___ Records
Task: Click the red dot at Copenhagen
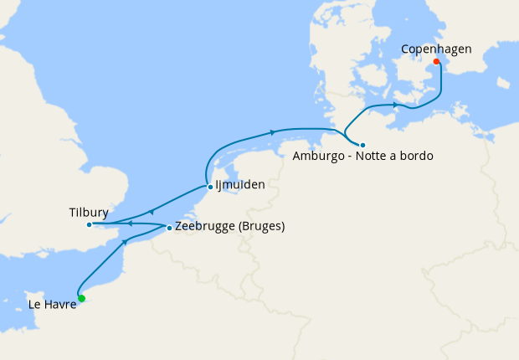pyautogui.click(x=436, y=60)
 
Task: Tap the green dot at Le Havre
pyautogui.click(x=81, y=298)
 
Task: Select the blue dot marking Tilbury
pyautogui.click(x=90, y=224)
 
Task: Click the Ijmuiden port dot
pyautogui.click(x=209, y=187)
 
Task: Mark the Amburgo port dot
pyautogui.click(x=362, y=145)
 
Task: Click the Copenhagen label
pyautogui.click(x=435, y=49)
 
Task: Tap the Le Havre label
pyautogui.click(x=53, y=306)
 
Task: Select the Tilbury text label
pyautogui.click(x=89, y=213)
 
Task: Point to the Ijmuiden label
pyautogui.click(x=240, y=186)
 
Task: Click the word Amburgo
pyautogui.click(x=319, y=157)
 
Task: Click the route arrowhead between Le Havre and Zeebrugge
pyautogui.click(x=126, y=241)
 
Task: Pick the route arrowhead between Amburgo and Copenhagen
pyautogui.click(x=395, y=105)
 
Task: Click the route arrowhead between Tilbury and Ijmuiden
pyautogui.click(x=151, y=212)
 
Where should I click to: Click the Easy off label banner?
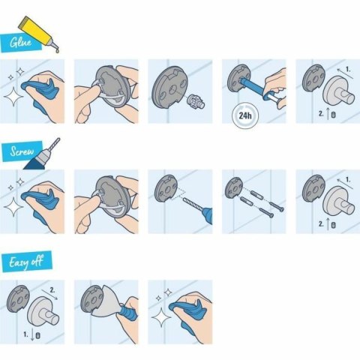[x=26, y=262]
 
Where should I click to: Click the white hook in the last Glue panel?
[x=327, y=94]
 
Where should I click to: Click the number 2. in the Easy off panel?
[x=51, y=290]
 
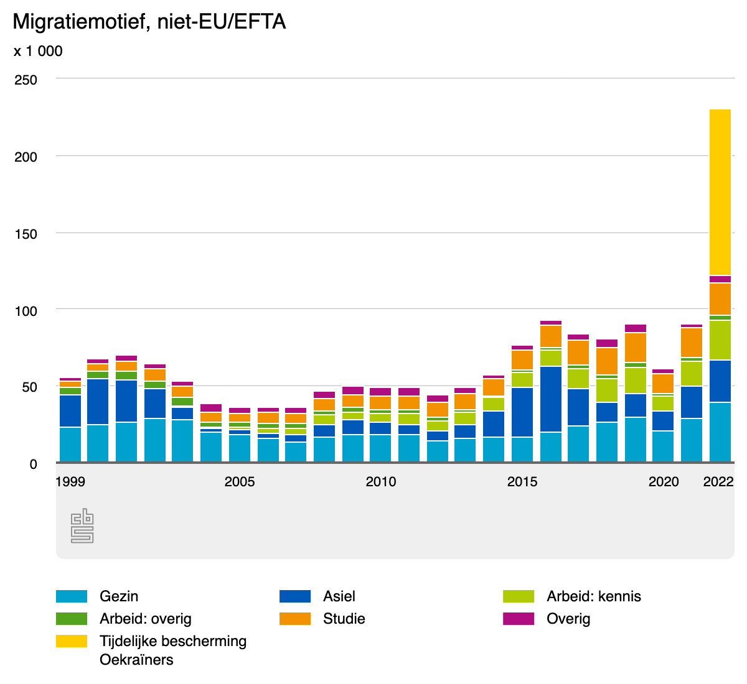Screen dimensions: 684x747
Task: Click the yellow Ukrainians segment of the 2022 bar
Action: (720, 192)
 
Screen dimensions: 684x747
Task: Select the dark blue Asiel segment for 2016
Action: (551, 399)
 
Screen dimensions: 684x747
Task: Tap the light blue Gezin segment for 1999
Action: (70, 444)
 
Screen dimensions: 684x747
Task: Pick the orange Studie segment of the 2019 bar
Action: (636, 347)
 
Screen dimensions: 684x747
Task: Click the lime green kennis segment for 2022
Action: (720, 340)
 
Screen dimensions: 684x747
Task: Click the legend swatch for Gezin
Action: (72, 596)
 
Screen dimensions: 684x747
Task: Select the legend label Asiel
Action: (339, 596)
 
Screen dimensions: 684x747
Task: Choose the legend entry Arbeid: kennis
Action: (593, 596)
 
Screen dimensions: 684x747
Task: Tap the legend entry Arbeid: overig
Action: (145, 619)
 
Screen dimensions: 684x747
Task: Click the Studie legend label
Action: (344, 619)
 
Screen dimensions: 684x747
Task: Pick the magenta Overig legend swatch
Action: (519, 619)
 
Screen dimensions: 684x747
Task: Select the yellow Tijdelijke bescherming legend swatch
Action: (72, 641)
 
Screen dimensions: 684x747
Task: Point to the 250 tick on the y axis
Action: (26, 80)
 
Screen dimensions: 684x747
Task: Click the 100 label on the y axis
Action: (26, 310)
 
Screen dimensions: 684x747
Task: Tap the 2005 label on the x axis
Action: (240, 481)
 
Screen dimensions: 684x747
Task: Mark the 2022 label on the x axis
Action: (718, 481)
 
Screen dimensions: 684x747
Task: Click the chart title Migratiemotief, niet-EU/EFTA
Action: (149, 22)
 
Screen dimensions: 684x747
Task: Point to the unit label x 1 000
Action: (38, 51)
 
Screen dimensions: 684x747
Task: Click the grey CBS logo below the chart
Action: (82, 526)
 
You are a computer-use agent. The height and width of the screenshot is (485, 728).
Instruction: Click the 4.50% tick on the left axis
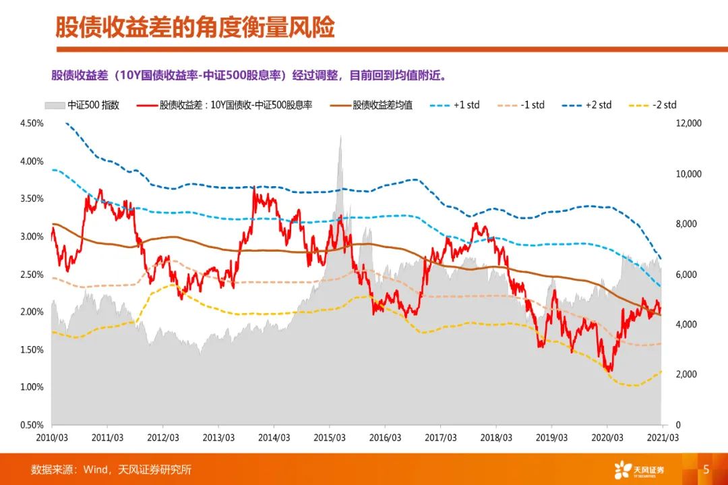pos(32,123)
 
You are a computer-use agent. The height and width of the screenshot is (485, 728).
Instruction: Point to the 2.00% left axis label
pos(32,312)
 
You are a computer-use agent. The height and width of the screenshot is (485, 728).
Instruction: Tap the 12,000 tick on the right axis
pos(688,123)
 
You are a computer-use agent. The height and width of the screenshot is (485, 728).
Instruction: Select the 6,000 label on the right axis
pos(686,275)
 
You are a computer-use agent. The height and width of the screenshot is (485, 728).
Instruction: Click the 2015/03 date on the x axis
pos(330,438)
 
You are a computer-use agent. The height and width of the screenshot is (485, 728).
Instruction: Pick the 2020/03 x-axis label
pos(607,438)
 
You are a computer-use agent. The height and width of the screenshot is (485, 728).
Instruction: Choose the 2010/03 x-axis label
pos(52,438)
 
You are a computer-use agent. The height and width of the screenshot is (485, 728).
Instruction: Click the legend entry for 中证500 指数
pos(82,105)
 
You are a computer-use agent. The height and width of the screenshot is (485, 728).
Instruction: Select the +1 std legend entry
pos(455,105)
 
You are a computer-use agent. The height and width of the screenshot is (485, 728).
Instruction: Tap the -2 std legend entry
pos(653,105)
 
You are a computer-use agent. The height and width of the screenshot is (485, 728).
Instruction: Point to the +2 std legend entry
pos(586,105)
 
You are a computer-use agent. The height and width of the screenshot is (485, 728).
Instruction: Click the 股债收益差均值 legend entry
______
Do this – Could you copy out every one of the lines above word for word, leaving out the pictures?

Result of the task –
Task: Click the red dot at Copenhagen
pyautogui.click(x=436, y=60)
 
Task: Tap the green dot at Le Havre
pyautogui.click(x=81, y=298)
 
Task: Select the blue dot marking Tilbury
pyautogui.click(x=90, y=224)
 
Task: Click the Ijmuiden port dot
pyautogui.click(x=209, y=187)
 
Task: Mark the Amburgo port dot
pyautogui.click(x=362, y=145)
 
Task: Click the Copenhagen label
pyautogui.click(x=435, y=49)
 
Task: Tap the Le Havre label
pyautogui.click(x=53, y=306)
 
Task: Select the Tilbury text label
pyautogui.click(x=89, y=213)
 
Task: Point to the Ijmuiden label
pyautogui.click(x=240, y=186)
 
Task: Click the word Amburgo
pyautogui.click(x=319, y=157)
 
Task: Click the route arrowhead between Le Havre and Zeebrugge
pyautogui.click(x=126, y=241)
 
Task: Pick the route arrowhead between Amburgo and Copenhagen
pyautogui.click(x=395, y=105)
 
Task: Click the route arrowhead between Tilbury and Ijmuiden
pyautogui.click(x=151, y=212)
 
Where should I click to: Click the Easy off label banner?
[x=26, y=262]
 
Where should I click to: Click the white hook in the last Glue panel?
[x=327, y=94]
 
Where should I click to: Click the number 2. in the Easy off panel?
[x=51, y=290]
 
Screen dimensions: 684x747
Task: Click the yellow Ukrainians segment of the 2022 bar
Action: (720, 192)
 
Screen dimensions: 684x747
Task: Select the dark blue Asiel segment for 2016
Action: (551, 399)
 
Screen dimensions: 684x747
Task: Tap the light blue Gezin segment for 1999
Action: (70, 444)
 
Screen dimensions: 684x747
Task: Pick the orange Studie segment of the 2019 bar
Action: (636, 347)
 
Screen dimensions: 684x747
Task: Click the lime green kennis segment for 2022
Action: (720, 340)
 
Screen dimensions: 684x747
Task: Click the legend swatch for Gezin
Action: (72, 596)
 
Screen dimensions: 684x747
Task: Select the legend label Asiel
Action: (339, 596)
 
Screen dimensions: 684x747
Task: Choose the legend entry Arbeid: kennis
Action: (593, 596)
 
Screen dimensions: 684x747
Task: Tap the legend entry Arbeid: overig
Action: (145, 619)
 
Screen dimensions: 684x747
Task: Click the Studie legend label
Action: (344, 619)
 
Screen dimensions: 684x747
Task: Pick the magenta Overig legend swatch
Action: (519, 619)
 
Screen dimensions: 684x747
Task: Select the yellow Tijdelijke bescherming legend swatch
Action: (72, 641)
 
Screen dimensions: 684x747
Task: Point to the 250 tick on the y axis
Action: (26, 80)
 
Screen dimensions: 684x747
Task: Click the 100 label on the y axis
Action: (26, 310)
 
Screen dimensions: 684x747
Task: Tap the 2005 label on the x axis
Action: (240, 481)
 
Screen dimensions: 684x747
Task: Mark the 2022 label on the x axis
Action: (718, 481)
 
Screen dimensions: 684x747
Task: Click the chart title Migratiemotief, niet-EU/EFTA
Action: (149, 22)
 
Screen dimensions: 684x747
Task: Point to the unit label x 1 000
Action: (38, 51)
 
Screen dimensions: 684x747
Task: Click the grey CBS logo below the chart
Action: (82, 526)
 
You are a computer-use agent. The height and width of the screenshot is (485, 728).
Instruction: Click the 4.50% tick on the left axis
pos(32,123)
 
You are a computer-use agent. The height and width of the screenshot is (485, 728).
Instruction: Point to the 2.00% left axis label
pos(32,312)
 
You are a computer-use agent. The height and width of the screenshot is (485, 728).
Instruction: Tap the 12,000 tick on the right axis
pos(688,123)
 
You are a computer-use agent. The height and width of the screenshot is (485, 728).
Instruction: Select the 6,000 label on the right axis
pos(686,275)
 
You are a computer-use agent. The height and width of the screenshot is (485, 728).
Instruction: Click the 2015/03 date on the x axis
pos(330,438)
 
You are a computer-use agent. The height and width of the screenshot is (485, 728).
Instruction: Pick the 2020/03 x-axis label
pos(607,438)
 
You are a computer-use agent. The height and width of the screenshot is (485, 728).
Instruction: Choose the 2010/03 x-axis label
pos(52,438)
 
You are a computer-use agent. The height and width of the screenshot is (485, 728).
Instruction: Click the legend entry for 中证500 指数
pos(82,105)
 
You are a computer-use agent. The height and width of the screenshot is (485, 728).
Instruction: Select the +1 std legend entry
pos(455,105)
 
You are a computer-use agent. The height and width of the screenshot is (485, 728).
Instruction: Tap the -2 std legend entry
pos(653,105)
 
You are a computer-use agent. The height and width of the screenshot is (485, 728).
Instruction: Point to the +2 std legend entry
pos(586,105)
 
You are a computer-use agent. The height and width of the screenshot is (485, 728).
Instruction: Click the 股债收益差均值 legend entry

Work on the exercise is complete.